A l’occasion de l’inauguration des musées Yves Saint Laurent à Paris et à Marrakech, ESSEC Knowledge a réalisé un LIVE avec le Professeur Delphine Dion, qui nous éclaire sur la stratégie de la marque Saint Laurent Paris.
C’est sur l’avenue Marceau à Paris, ainsi qu’à Marrakech, sur la bien-nommée rue Yves Saint Laurent, que la marque Saint Laurent Paris a récemment ouvert au grand public deux des anciennes résidences du créateur.
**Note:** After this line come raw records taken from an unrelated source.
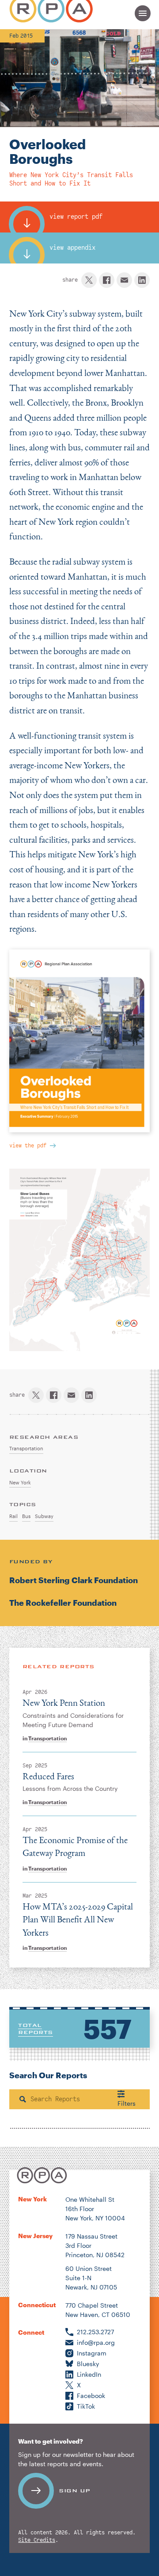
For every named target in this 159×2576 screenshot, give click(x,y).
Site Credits (36, 2540)
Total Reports (35, 2029)
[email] (124, 280)
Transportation (47, 1738)
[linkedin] (142, 280)
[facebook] (106, 280)
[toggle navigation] (143, 13)
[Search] (22, 2099)
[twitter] (89, 280)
Ces deux musées sont dédiés aux créations d’Yves Saint Laurent, et plongent les visiteurs au cœur de son espace de travail, de ses croquis et de ses inspirations.
Saint Laurent Paris n’est pas la première marque à dédier un musée à son créateur, et ne sera pas la dernière. Delphine Dion, Professeure de Marketing à l’ESSEC Business School et experte de l’industrie du luxe, explique que cette tendance va s’accentuer dans les prochaines années, et ce pour deux raisons principales.
La mode en tant qu’art
“La mode est actuellement en train d’essayer de se légitimer en tant qu’art majeur” explique-t-elle, “et pour prétendre au même titre que la peinture ou la sculpture, il faut avoir sa place dans un musée. En étudiant la sémantique, on arrive au constat intéressant que le mot couturier a disparu du monde de la mode. Les différentes maisons n’utilisent plus le terme “grand couturier” mais privilégient le titre de directeur artistique.”
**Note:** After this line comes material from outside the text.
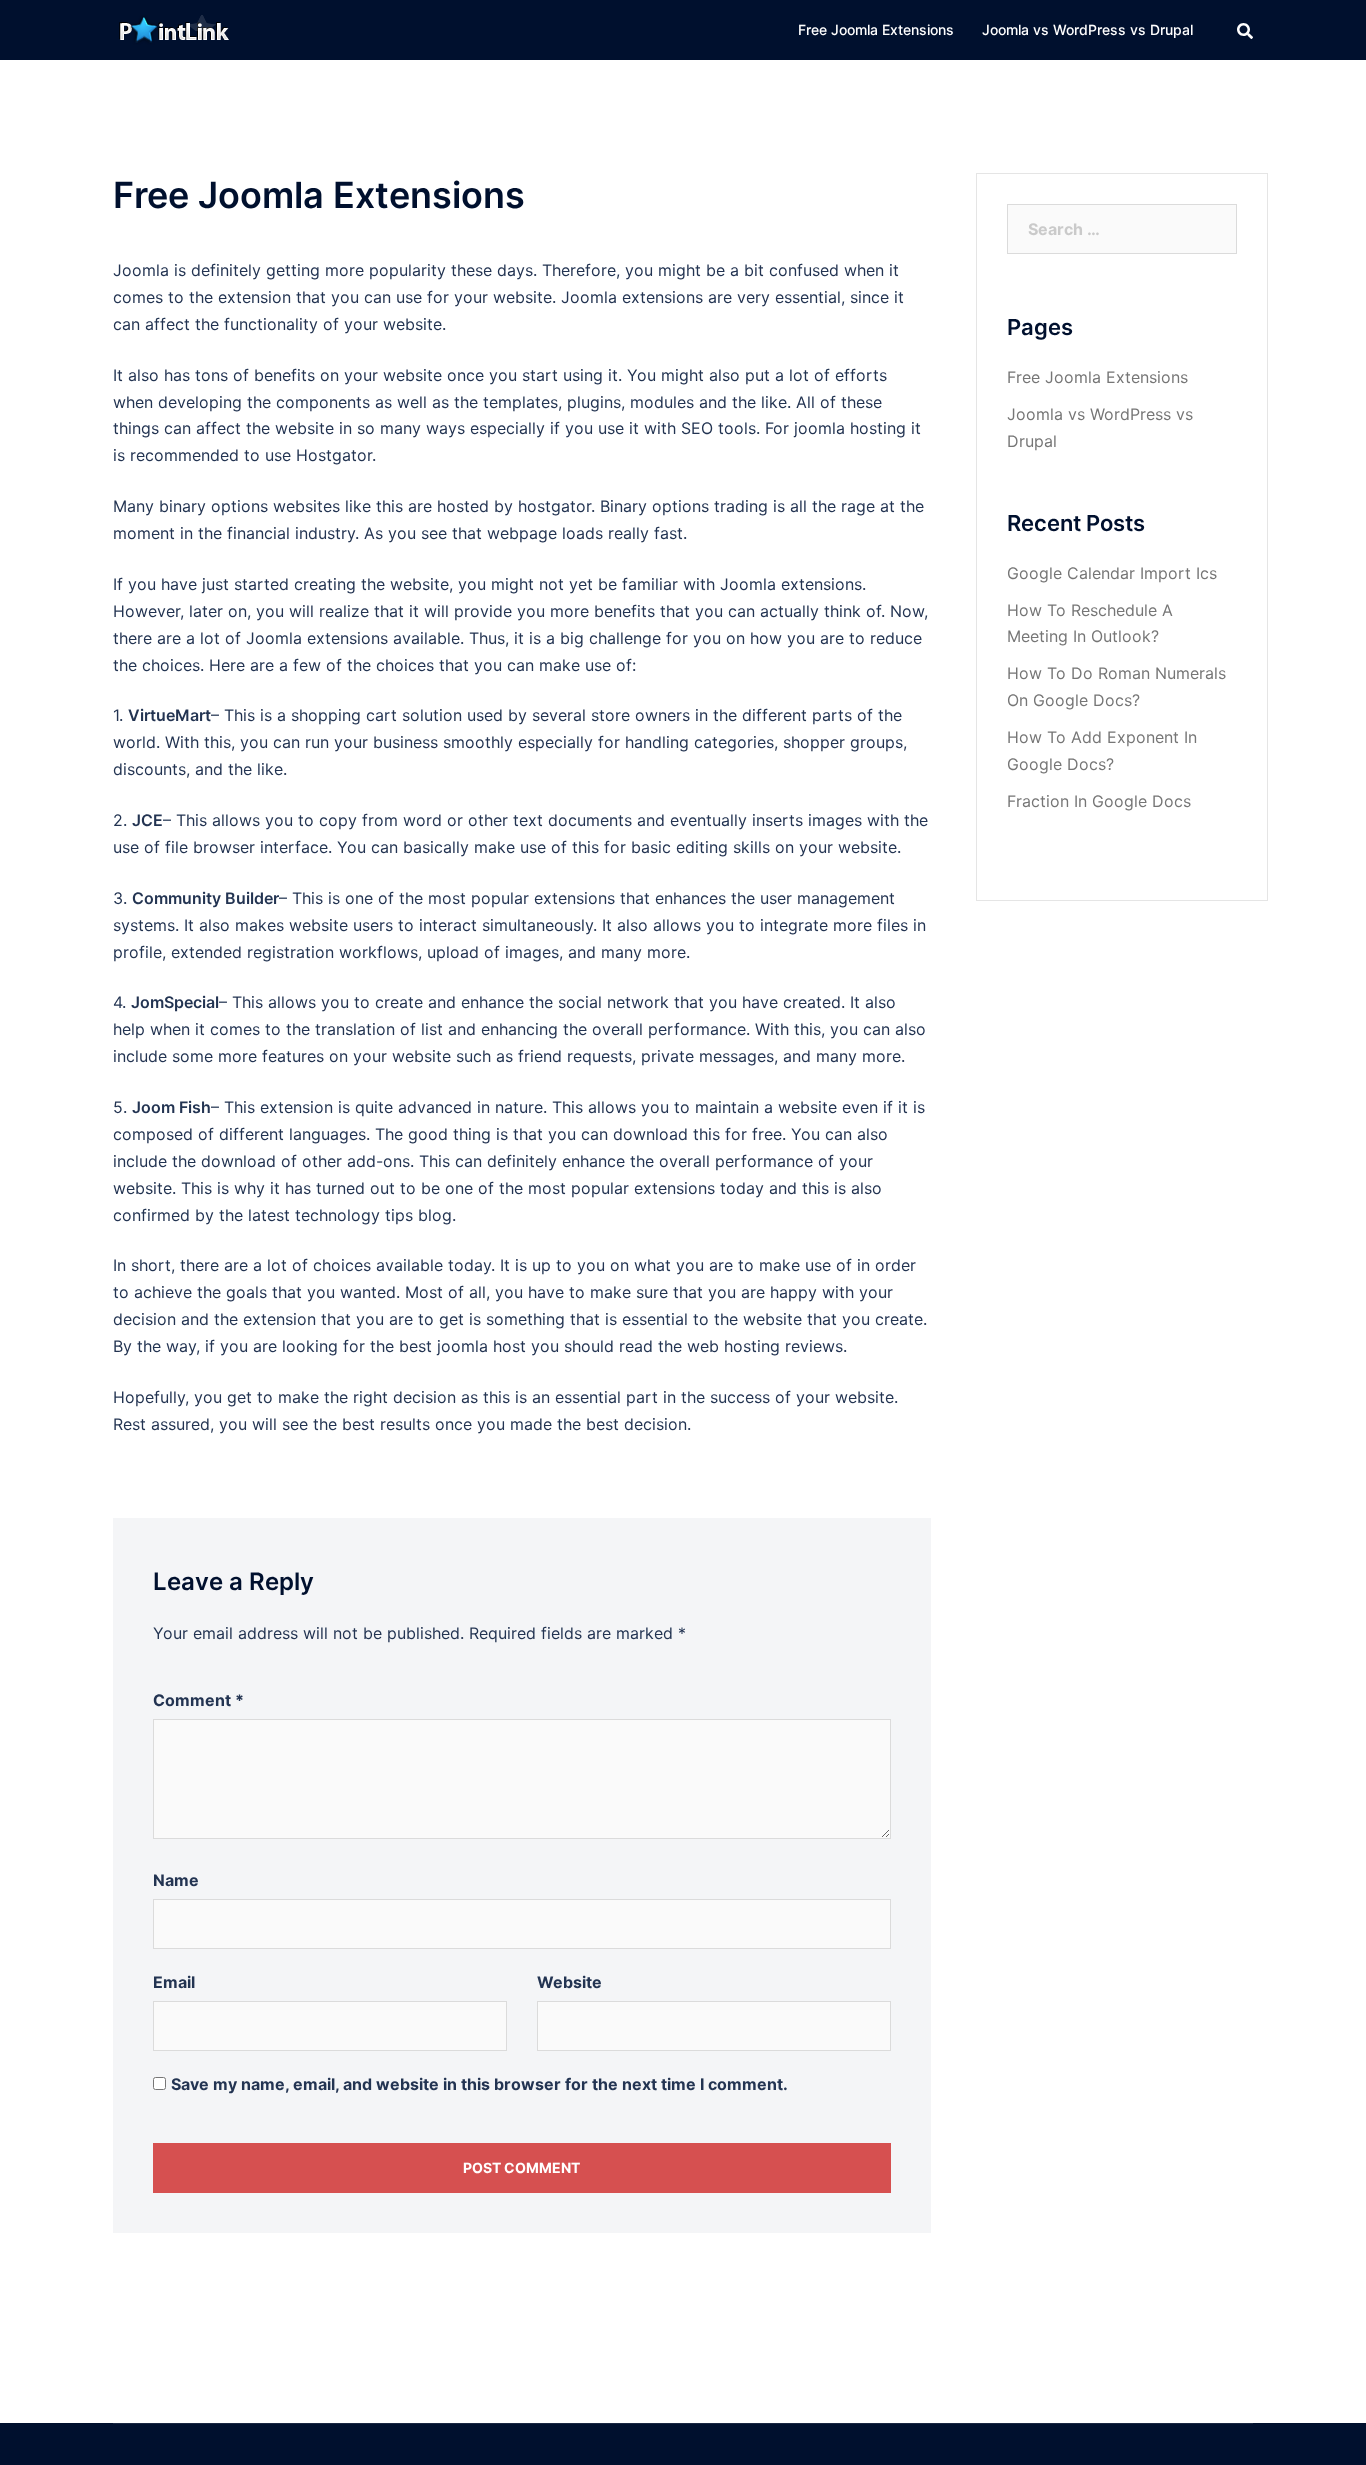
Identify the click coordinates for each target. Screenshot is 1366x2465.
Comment (198, 1700)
“C’est emblématique car le directeur artistique revêt alors le statut d’artiste, et l’artiste c’est celui qui crée, qui invente, qui casse les codes. La mode repose sur la capacité à créer de nouveaux codes esthétiques, puis à les imposer sur le marché.”
L’homme et le mythe
La Professeure Dion explique par ailleurs que cette stratégie s’inscrit dans une stratégie plus large de construction du mythe, propre aux marques de luxe. “Si on regarde les grandes marques dans l’univers de la mode et du luxe en ce moment, à savoir Dior, Chanel ou Saint Laurent, elles sont toutes des marques humaines, des marques dont l’identité est créée autour d’une personnalité.”
En l'occurrence, “Saint Laurent Paris est une marque humaine créée autour de la personnalité de Yves Saint Laurent. Cela veut donc dire que le directeur artistique actuel, Anthony Vaccarello, n’est finalement que le messager, le porte-parole d’Yves Saint Laurent. Sa mission est de réinterpréter le style et l’esprit Yves Saint Laurent.”
En ce sens, les musées Yves Saint Laurent ont un rôle particulièrement important, car ils sont situés dans les lieux au cœur de la vie du créateur. Paris et Marrakech sont deux villes qui ont joué un rôle majeur dans sa vie, que ce soit sur le plan créatif ou sur le plan personnel.
Mais si la personnalité du créateur est si importante, pourquoi avoir délesté la marque Saint Laurent Paris du prénom du fondateur? Bien que cette question ait fait couler beaucoup d’encre, le Professeur Dion considère que ce changement n’a pas modifié l’identité de la marque. “Dior ne s’appelle pas Christian Dior, et Chanel ne s’appelle pas Gabrielle ou Coco Chanel. C’est une façon de distinguer le fondateur et la marque. La marque Saint Laurent est une enveloppe symbolique crée autour de la personnalité de Yves Saint Laurent. Cette enveloppe symbolique est ensuite incarnée par une succession de créateurs.”
Du musée de la mode à la mode des musées
A l’avenir, les marques vont être de plus en plus amenées à développer ce type de musées. Des projets autour de Coco Chanel seraient en cours, la marque ayant racheté il y a deux ans la maison dans laquelle la créatrice passait ses vacances sur la Côte d’Azur. Le Professeur Dion ajoute que, d’un point de vue marketing de la marque humaine, celles-ci ont intérêt à développer le mythe autour de la personnalité de leur créateur, car c’est ce qui leur permet de forger une identité forte.
La mode dans les musées bénéficie autant à la mode qu’aux musées, grâce au nouveau public qu’elle apporte en leurs murs. “Les expositions consacrées aux marques ou aux créateurs connaissaient énormément de succès ces dernières années” explique-t-elle, en prenant notamment l’exemple de l’exposition Jean-Paul Gaultier qui n’a pas désemplit. “Pour les musées, il s’agit d’un moteur considérable, car cela permet de faire venir le public dans les musées. Il s’agit parfois d’un nouveau public, plus jeune, et pas forcément très familier avec l’univers des musées et de l’art. C’est alors une façon de faire tomber les barrières et de rendre cet univers moins intimidant.” L’attrait du grand public pour ces expositions permet alors d’aider les musées en apportant des rentrées financières qui permettent d’organiser des expositions plus pointues ou d’acheter de nouvelles œuvres.